── Records for the task

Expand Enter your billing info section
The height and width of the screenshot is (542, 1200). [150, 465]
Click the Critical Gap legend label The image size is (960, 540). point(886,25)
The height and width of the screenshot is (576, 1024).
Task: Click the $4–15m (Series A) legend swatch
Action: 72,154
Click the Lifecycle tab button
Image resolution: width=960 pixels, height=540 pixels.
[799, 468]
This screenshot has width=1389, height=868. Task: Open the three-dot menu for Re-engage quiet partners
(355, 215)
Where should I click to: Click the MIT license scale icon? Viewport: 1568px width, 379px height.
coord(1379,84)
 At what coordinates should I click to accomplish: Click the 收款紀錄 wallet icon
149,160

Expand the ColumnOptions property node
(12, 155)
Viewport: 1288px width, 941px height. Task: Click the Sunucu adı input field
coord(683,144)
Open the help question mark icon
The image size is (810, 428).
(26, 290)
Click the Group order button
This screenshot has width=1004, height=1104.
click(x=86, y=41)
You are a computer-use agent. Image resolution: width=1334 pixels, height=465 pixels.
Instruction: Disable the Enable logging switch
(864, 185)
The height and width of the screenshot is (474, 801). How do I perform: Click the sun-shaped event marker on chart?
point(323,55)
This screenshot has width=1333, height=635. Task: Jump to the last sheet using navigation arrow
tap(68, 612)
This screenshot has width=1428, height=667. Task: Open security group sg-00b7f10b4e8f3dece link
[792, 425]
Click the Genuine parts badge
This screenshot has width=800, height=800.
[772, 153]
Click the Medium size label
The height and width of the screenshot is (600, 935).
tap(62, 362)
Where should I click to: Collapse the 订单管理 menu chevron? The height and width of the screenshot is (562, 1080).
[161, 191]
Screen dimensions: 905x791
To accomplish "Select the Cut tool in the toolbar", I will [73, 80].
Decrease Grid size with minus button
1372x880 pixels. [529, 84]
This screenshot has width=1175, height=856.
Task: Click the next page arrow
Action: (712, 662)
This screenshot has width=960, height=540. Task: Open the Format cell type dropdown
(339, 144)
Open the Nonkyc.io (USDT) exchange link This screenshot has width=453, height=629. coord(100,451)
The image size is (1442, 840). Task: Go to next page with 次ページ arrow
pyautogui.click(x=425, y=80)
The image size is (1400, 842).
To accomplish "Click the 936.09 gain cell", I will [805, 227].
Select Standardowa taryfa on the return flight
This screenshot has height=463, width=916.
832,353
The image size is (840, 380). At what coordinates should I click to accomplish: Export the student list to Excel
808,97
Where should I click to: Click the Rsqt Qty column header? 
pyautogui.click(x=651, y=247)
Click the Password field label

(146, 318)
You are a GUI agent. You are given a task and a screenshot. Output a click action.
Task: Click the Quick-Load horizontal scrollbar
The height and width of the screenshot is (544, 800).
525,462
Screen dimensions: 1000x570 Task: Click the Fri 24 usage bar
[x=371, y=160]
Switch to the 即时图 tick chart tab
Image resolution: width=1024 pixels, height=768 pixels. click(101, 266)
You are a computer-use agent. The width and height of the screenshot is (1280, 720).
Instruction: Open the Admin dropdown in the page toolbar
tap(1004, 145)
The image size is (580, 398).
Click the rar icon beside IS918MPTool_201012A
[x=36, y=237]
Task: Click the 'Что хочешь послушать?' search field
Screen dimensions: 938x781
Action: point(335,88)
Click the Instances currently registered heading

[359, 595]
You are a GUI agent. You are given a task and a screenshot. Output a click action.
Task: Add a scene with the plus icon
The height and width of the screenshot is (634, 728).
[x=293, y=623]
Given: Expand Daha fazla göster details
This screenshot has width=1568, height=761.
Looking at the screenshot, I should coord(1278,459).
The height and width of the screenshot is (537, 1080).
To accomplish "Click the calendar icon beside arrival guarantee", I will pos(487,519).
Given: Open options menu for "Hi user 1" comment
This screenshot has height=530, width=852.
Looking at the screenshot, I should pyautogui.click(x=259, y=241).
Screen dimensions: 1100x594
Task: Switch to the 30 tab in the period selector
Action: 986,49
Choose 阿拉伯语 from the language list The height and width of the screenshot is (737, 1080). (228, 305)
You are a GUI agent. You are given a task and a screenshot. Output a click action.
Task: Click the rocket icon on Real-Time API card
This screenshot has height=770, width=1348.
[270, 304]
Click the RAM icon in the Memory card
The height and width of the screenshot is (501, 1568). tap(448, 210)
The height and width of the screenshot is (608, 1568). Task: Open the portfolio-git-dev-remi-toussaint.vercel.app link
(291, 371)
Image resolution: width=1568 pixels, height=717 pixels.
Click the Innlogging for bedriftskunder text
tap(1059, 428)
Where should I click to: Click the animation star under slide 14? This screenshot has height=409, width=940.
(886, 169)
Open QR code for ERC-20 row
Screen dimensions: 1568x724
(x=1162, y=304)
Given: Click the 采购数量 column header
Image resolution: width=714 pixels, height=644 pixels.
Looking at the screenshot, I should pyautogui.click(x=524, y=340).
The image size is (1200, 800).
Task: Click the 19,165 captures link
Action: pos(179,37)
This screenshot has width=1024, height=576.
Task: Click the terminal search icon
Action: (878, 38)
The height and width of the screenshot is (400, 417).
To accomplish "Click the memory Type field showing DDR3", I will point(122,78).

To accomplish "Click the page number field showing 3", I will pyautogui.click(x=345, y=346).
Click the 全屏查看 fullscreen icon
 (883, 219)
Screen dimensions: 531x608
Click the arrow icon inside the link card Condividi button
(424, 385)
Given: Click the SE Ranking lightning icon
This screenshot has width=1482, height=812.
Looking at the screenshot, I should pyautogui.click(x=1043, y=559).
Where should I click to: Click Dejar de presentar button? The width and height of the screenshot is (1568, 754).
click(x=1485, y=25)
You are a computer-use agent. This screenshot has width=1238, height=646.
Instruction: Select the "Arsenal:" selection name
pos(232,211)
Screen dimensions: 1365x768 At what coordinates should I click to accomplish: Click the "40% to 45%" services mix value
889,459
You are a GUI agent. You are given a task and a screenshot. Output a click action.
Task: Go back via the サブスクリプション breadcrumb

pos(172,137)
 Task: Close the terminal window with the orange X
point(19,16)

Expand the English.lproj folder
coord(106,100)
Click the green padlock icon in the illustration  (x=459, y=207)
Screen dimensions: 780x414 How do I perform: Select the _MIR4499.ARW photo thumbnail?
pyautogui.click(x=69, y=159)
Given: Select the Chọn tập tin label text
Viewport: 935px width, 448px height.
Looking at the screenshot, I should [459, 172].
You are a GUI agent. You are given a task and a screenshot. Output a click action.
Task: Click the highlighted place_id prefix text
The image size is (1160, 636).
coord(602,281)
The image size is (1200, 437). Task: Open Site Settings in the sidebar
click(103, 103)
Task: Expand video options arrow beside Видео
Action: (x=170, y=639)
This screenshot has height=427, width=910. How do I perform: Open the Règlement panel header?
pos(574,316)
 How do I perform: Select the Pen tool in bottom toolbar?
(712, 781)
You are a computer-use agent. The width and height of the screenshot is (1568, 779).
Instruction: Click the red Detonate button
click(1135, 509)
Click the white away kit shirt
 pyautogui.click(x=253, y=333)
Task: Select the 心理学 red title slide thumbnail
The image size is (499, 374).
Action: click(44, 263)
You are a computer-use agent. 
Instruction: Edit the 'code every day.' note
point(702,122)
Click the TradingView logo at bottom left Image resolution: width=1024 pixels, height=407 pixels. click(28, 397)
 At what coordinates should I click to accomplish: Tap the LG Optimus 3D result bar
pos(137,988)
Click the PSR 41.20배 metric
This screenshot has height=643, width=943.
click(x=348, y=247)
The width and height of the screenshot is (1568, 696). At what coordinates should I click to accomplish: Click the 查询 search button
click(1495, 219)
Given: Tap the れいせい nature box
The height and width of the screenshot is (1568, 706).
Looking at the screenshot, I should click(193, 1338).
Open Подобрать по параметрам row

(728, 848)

────

* **What the exercise asks**: Out of the data above, set down the lines from the one with "The height and width of the screenshot is (537, 1080)." to the one with "The height and width of the screenshot is (400, 417).", both included, exactly as written and with no additions.

* **Problem solution**:
The height and width of the screenshot is (537, 1080).
To accomplish "Click the calendar icon beside arrival guarantee", I will pos(487,519).
Given: Open options menu for "Hi user 1" comment
This screenshot has height=530, width=852.
Looking at the screenshot, I should pyautogui.click(x=259, y=241).
Screen dimensions: 1100x594
Task: Switch to the 30 tab in the period selector
Action: 986,49
Choose 阿拉伯语 from the language list The height and width of the screenshot is (737, 1080). (228, 305)
You are a GUI agent. You are given a task and a screenshot. Output a click action.
Task: Click the rocket icon on Real-Time API card
This screenshot has height=770, width=1348.
[270, 304]
Click the RAM icon in the Memory card
The height and width of the screenshot is (501, 1568). tap(448, 210)
The height and width of the screenshot is (608, 1568). Task: Open the portfolio-git-dev-remi-toussaint.vercel.app link
(291, 371)
Image resolution: width=1568 pixels, height=717 pixels.
Click the Innlogging for bedriftskunder text
tap(1059, 428)
Where should I click to: Click the animation star under slide 14? This screenshot has height=409, width=940.
(886, 169)
Open QR code for ERC-20 row
Screen dimensions: 1568x724
(x=1162, y=304)
Given: Click the 采购数量 column header
Image resolution: width=714 pixels, height=644 pixels.
Looking at the screenshot, I should pyautogui.click(x=524, y=340).
The image size is (1200, 800).
Task: Click the 19,165 captures link
Action: pos(179,37)
This screenshot has width=1024, height=576.
Task: Click the terminal search icon
Action: (878, 38)
The height and width of the screenshot is (400, 417).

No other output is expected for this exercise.